As BRET does not require external light source to excite the donor, it has very low background and does not suffer from issues often associated with FRET, such as autofluorescence, light scattering, or photobleaching. Other advantages of BRET are that it is a non-radioactive and homogeneous technology, and that the ratiometric signal minimises interferences from assay conditions.
Especially in the field of G-protein coupled receptor research, BRET technology offers the opportunity to establish a homogeneous, universal and functional assay, taking advantage of the fact that ß-arrestin (which is naturally playing a role in the desensitation of the receptors) binds to the intracellular part of the activated receptor. G-protein coupled receptors, also referred to as 7-transmembrane (7TM) receptors, comprise the largest and most diverse superfamily of proteins known. To a minor part only the ligands are known.
To get some idea of how important GPCRs are in drug discovery:
- Currently ~ 30 % of drugs are targeted against GPCRs
- Only 5 % of the known receptors are targeted with drugs
- To only 20 % of the rest the corresponding ligands are known
Over the last years different BRET methods have been developed. All of them have their limitations and benefits. Various donor and acceptor pairs and their corresponding wavelengths can be found in the table below:
|Method||Donor||Substrate||Donor Emission [nm]||Acceptor||Acceptor Emission [nm]|
|BRET 2||RLuc||Deep Blue C™||395||GFP||510|
|eBRET 2||RLuc8||Deep Blue C™||395||GFP||510|
The original BRET method using Coelenterazine as substrate is nowadays called BRET 1. It is characterized by strong signals and long life-time.
In comparison with BRET 1, it has better separated donor and acceptor emission peaks.
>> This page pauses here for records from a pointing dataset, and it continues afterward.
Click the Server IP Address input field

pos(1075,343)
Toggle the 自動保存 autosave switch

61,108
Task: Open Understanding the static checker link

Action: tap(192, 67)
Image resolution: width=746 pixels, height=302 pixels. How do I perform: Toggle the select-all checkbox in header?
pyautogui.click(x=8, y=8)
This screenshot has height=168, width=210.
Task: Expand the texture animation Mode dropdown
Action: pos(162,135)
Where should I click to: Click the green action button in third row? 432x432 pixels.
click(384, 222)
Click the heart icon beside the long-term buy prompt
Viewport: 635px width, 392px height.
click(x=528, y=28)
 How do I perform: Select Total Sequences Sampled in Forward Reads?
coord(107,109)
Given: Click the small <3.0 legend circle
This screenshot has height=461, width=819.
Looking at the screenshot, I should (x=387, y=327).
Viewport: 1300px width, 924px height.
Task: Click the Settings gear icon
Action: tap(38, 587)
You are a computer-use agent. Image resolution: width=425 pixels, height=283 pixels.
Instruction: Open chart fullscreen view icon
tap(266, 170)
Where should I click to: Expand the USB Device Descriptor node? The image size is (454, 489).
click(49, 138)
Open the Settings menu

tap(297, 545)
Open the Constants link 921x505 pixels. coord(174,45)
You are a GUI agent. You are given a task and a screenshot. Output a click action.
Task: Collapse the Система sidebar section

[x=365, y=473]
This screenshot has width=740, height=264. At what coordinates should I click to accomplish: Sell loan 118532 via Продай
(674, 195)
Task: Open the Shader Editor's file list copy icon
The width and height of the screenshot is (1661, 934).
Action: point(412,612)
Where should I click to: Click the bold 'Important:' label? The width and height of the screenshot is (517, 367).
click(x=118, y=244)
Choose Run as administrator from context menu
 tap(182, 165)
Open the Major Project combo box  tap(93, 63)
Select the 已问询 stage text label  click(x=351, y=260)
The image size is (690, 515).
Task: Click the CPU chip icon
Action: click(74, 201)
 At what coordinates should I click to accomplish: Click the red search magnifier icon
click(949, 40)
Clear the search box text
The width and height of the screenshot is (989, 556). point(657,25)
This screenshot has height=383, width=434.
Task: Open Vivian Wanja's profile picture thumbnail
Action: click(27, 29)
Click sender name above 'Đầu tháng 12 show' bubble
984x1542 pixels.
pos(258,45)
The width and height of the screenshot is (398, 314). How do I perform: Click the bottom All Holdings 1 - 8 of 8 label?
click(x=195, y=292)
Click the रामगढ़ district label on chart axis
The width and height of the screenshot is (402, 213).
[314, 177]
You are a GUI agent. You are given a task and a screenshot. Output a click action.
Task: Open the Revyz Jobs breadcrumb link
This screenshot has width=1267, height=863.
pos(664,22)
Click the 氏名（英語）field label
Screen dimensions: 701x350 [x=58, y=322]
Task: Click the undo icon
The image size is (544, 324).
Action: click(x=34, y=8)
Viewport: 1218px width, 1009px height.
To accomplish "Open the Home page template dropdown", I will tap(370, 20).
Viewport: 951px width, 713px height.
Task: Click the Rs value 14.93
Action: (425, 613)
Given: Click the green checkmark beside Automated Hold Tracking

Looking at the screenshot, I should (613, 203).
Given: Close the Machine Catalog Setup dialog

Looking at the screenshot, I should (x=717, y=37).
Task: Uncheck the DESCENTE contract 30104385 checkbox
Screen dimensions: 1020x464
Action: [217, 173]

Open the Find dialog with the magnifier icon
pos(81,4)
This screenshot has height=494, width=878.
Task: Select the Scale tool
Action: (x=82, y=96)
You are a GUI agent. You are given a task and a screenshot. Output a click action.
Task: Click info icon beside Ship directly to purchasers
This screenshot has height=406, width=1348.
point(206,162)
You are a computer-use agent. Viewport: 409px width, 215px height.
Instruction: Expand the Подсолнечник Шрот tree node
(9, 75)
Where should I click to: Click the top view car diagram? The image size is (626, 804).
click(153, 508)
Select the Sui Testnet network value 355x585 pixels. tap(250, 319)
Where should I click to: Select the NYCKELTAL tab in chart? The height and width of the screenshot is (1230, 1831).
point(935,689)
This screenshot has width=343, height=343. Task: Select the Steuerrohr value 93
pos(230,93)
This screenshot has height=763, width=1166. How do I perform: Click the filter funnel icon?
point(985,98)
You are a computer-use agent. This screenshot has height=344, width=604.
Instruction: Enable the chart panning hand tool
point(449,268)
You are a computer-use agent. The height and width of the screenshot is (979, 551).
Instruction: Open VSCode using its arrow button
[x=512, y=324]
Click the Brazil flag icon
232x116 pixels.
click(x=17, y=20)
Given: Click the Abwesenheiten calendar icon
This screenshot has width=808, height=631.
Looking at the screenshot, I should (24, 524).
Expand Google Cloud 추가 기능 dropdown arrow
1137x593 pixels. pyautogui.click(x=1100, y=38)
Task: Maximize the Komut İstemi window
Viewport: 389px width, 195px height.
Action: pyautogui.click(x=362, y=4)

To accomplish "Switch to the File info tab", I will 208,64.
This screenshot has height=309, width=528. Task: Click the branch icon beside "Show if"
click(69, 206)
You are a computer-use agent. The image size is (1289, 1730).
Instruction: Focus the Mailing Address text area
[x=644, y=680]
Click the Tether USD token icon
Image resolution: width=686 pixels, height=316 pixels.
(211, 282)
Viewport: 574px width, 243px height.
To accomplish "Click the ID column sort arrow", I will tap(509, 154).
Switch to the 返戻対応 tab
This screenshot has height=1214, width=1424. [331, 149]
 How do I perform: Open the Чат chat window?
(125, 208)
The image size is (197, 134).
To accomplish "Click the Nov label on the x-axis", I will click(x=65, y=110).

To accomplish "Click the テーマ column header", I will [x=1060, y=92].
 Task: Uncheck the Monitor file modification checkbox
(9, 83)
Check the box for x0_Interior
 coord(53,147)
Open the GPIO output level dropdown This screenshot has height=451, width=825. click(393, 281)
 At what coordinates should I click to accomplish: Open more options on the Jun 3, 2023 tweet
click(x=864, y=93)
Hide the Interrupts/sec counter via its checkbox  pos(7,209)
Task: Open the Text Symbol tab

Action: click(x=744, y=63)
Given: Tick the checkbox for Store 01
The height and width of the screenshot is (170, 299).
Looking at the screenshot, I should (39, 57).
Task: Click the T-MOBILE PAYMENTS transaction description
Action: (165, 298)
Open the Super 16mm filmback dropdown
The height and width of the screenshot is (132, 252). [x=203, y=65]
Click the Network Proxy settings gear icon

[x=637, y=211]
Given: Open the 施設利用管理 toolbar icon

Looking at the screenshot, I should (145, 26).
This makes BRET 2 a better choice for screening assays where high signal to noise ratios are required. A clear limitation of BRET 2 is the low light emission and the short life-time.
Enhanced BRET 2 (eBRET)
eBRET leads to approximately 5-fold better signal as in the original BRET 2 version. eBRET uses a new Renilla luciferase mutant, Rluc8.
The Firefly luciferase in BRET 3 shows lower cellular autofluorescence at the emission wavelength (565 nm) but disadavantages are weak signals and overlap between donor and acceptor emission peaks.
A brand new BRET version is the Quantum Dot-BRET (QD-BRET). The emission peaks are clearly separated which makes QD-BRET ideal for screening applications. Disadvantages are the large size of the QD molecules (1.5 - 6 nm) and the fact that genetical coding of QD-proteins is not possible. QD proteins cannot be expressed in living cells but must be added.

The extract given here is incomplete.